Wer mit dem Tram durch Allschwil fährt, kommt an einigen Kirchen vorbei. Die weit auffälligste dürfte die Römisch-katholische Kirche St. Peter und Paul sein. Der Glockenturm ist etwas vom Hauptgebäude abgesetzt und von der Strasse her gut sichtbar.
Der Grundriss als Glaubensfrage
Im Gegensatz zur Reformierten Kirche, die bodeneben betreten werden kann, führt eine einmal wendende Rampe zum etwas erhöht gelegenen Vorhof der Kirche, einem dreiseitig gefassten Arkadenhof. Geradeaus dahinter liegt das Kirchengebäude, rechts der Glockenturm. Die Kirche kann über zwei Eingänge betreten werden, der künstlerisch ausgearbeitete Haupteingang führt rechts in den Hauptraum. Architekt Fritz Metzgers Entscheid, auf einen zentralen Zugang zu verzichten kommt sowohl der Wirkung des Arkadenhofs, als auch jener des Kircheninnenraums zu gute. Die innere Erschliessung führt ebenfalls in zwei Wegen nach vorne, oder besser gesagt, zur Mitte hin. Das Konzept des quadratischen Grundrisses ist angelehnt an die Architekturen urtümlicher Kulträume. Diesem Prinzip folgend gibt es auch keine seitlichen Fenster. Das Licht fällt über quadratische Öffnungen via pyramidenförmig nach unten zulaufende Lamellen etwas gefiltert in den Raum. Alle Bereiche werden dabei gleichmässig belichtet. Die Kirchenbänke sind abgewinkelt um die liturgische Mitte angeordnet. Anders als in Wegkirchen gibt es keine Unterteilung in Laien- und Chorbänke. Alle Bänke sind auf dem selben Niveau. Lediglich der Altar ist um zwei Stufen erhöht. Dabei ziehen sich die verwendeten Bodenplatten allerdings durch. Die Wände sind schmucklos zurückhaltend, bis auf drei spätgotische Skulpturen aus dem 16. Jahrhundert wird weitestgehend auf kirchliche Darstellungen verzichtet.
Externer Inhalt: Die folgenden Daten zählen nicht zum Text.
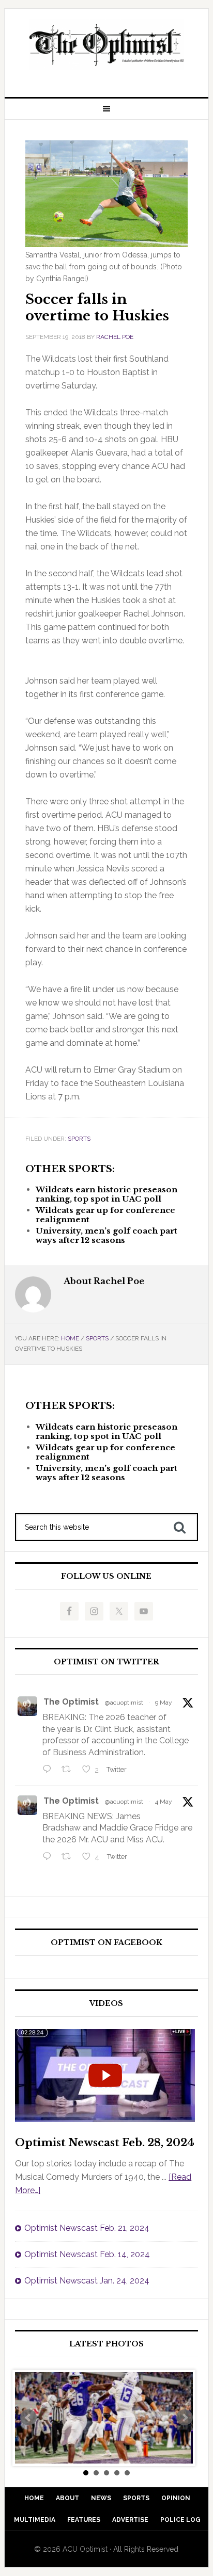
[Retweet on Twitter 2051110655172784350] (69, 1857)
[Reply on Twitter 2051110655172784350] (49, 1857)
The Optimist (71, 1702)
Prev (28, 2417)
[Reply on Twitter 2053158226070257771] (49, 1770)
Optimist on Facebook (106, 1942)
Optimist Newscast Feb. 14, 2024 (87, 2254)
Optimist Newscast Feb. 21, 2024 (86, 2228)
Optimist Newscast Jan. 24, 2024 (86, 2281)
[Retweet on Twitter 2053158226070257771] (69, 1770)
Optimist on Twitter (106, 1662)
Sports (79, 1138)
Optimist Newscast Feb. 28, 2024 (104, 2142)
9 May (163, 1702)
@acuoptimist (124, 1702)
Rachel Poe (114, 337)
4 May (163, 1801)
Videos (106, 2003)
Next (184, 2417)
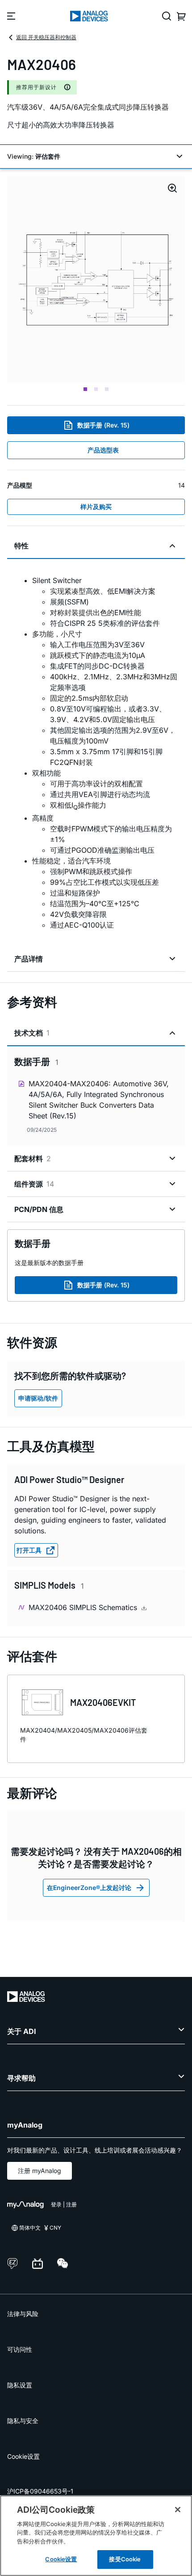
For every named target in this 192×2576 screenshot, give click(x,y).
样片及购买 (96, 506)
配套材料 (32, 1158)
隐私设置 (19, 2385)
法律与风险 (22, 2313)
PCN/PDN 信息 (38, 1209)
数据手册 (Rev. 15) (103, 425)
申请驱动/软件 (38, 1398)
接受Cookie (125, 2559)
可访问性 (19, 2349)
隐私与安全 (22, 2420)
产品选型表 (103, 450)
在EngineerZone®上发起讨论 (89, 1887)
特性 (21, 545)
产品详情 (28, 958)
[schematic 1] (96, 279)
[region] (96, 2535)
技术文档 (32, 1032)
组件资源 (34, 1183)
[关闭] (178, 2509)
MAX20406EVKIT (103, 1702)
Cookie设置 (23, 2456)
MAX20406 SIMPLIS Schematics (84, 1607)
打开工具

Wenn die Stützen aus dem Boden wachsen
Das Feld aus Oblichtern bildet zugleich eine Kasettendecke. Sie ruht hauptsächlich auf vier Pfeilern. Auch hier wirft Metzger die Frage nach der Mitte sprichwörtlich in den Raum. Anstatt einer durchgehenden Stütze entwächst dem Boden ein kreuzförmiger Pfeiler, der sich auf einem Drittel der Raumhöhe in vier Teilstützen trennt; jede davon nimmt jeweils eine Rippe der Kassettendecke auf. Aufgrund der leicht geschwungenen Form ist man versucht, die Teilstützen als Stengel oder zumindest als Stauden zu bezeichnen. Jedenfalls strahlt die Konstruktion eine Leichtigkeit aus.
Während die Wände als neutrale Flächen daherkommen, sind Stauden und Kassetten sägeroh geschalt worden. Die einzelnen, wirklich sehr rauen Holzbretter sind gut sichtbar und erinnern sofort an den Baum im Arkadenhof. Eine gelungene Analogie.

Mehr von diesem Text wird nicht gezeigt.